If you have a df:
apple banana carrot
a 1 2 3
b 2 3 1
c 0 0 1
To find the index for the columns where a cell is equal to 0 is df[df['apple']==0].index
but can you transpose this so you find the index of row c where it is 0?
Basically I need to drop the columns where c==0 and would like to do this in one line by row rather than by each column.
If want test row c and get all columns if 0:
c = df.columns[df.loc['c'] == 0]
print (c)
Index(['apple', 'banana'], dtype='object')
If want test all rows:
c1 = df.columns[df.eq(0).any()]
print (c1)
Index(['apple', 'banana'], dtype='object')

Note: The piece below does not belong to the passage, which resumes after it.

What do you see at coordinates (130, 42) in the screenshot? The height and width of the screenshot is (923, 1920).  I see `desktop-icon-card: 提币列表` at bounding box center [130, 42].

If need remove columns if 0 in any row:
df = df.loc[:, df.ne(0).all()]
print (df)
carrot
a 3
b 1
c 1
Detail/explanation:
First compare all values of DataFrame by ne (!=):
print (df.ne(0))
apple banana carrot
a True True True
b True True True
c False False True
Then get all rows if all True rows:
print (df.ne(0).all())
apple False
banana False
carrot True
dtype: bool
Last filter by DataFrame.loc:
print (df.loc[:, df.loc['c'].ne(0)])
carrot
a 3
b 1
c 1
If need test only c row solution is similar, only first select c row by loc and omit all:
df = df.loc[:, df.loc['c'].ne(0)]
Yes you can, df.T[df.T['c']==0]